Glycaemic control is a modifiable risk factor for pancreatic cancer development in patients with diabetes: a population-based cohort study

Background Effect of glycaemic control on pancreatic cancer (PC) development in patients with long-standing type 2 diabetes (T2D) remains unclear. Objective To investigate effects of glycaemic control on PC development in patients with T2D. Design Retrospective cohort study. Methods Adults from a territory-wide healthcare registry were followed from T2D diagnosis until PC, death, pancreatectomy or end of study (December 2020). Exclusions were PC within 3 years after T2D diagnosis (addressing reverse causality), prior PC, immunoglobulin G 4 disease and pancreatectomy. The primary outcome was PC and secondary outcomes included PC-related and all-cause mortality. Optimal glycaemic control throughout follow-up was defined as time-weighted mean haemoglobin A1c (A1c)<7%; with time-weighted mean fasting glucose (FG)≤7 mmol/L as secondary analysis. Adjusted HR (aHR) was estimated using Cox models with propensity score adjustment for covariates including demographics, diabetes complications, comorbidities and medications. Results Among 458 331 patients (median age: 59.8 (P25–P75: 51.8–68.5) years; 51.2% male), there were 1382 (0.3%; 2.8 per 10 000 person-years) PC, 922 (0.2%; 1.9 per 10 000 person-years) PC-related deaths, and 70 936 (15.5%; 142.9 per 10 000 person-years) deaths over a median follow-up of 9.9 (P25–P75: 7.4–14.1) years.
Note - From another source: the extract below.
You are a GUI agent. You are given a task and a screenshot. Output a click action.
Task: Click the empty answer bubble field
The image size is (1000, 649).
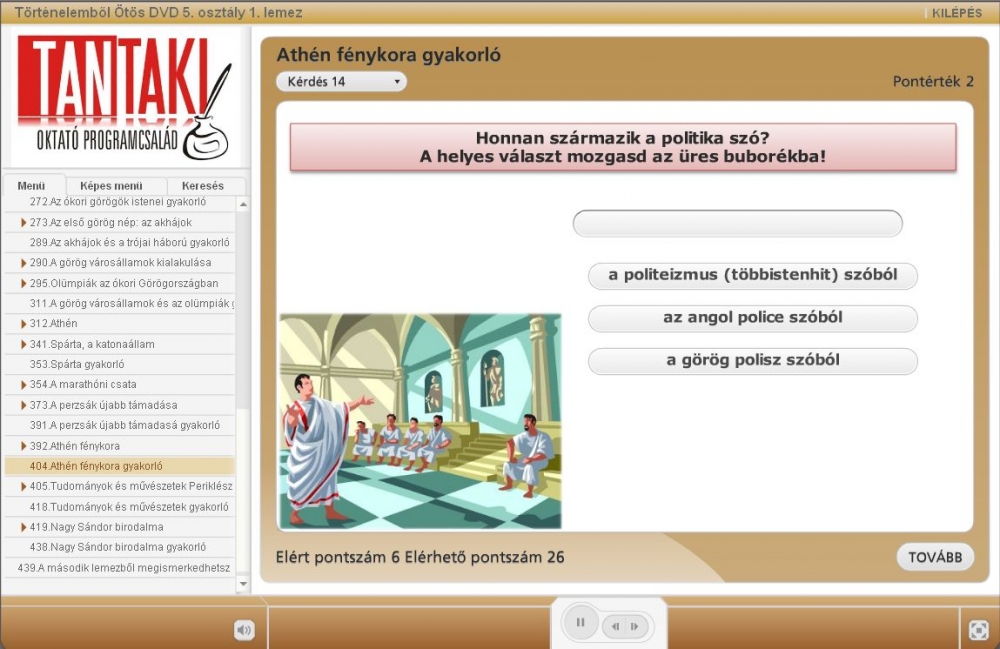point(737,224)
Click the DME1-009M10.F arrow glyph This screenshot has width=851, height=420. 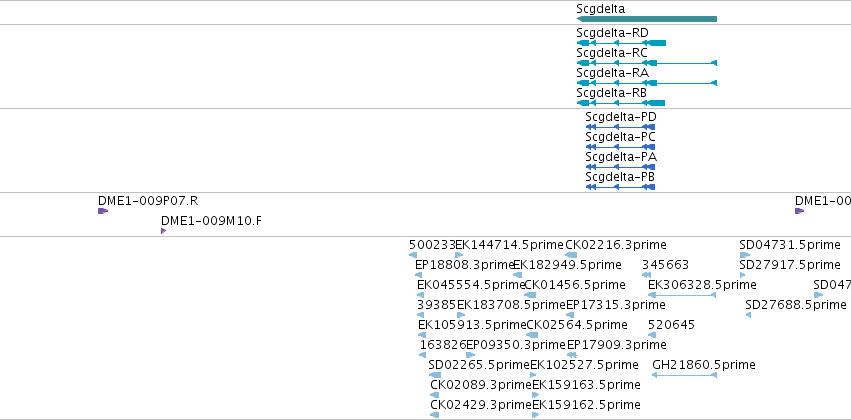[x=163, y=231]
Optimal glycaemic control was associated with lower PC risk—A1c<7%(aHR: 0.43; 95% CI: 0.37 to 0.48) and FG≤7 mmol/L (aHR: 0.71; 95% CI: 0.63 to 0.80). Optimal control of both A1c and FG conferred lowest PC risk (aHR: 0.39; 95% CI: 0.33 to 0.46). PC risk increased stepwise with A1c (P trend <0.001), with aHRs from 1.85 (A1c 7.0–7.5%) to 4.61 (A1c≥9.0%). Every 1% rise in A1c and 1 mmol/L rise in FG increased PC risk by 46% and 14%, respectively. Optimal control is also associated with lower PC-related mortality (aHR: 0.35; 95% CI: 0.30 to 0.41) and all-cause mortality (aHR: 0.83; 95% CI: 0.82 to 0.85). Conclusion Optimal glycaemic control was associated with lower PC risk in T2D. Further multicentre cohort studies are warranted to confirm its oncopreventive strategy.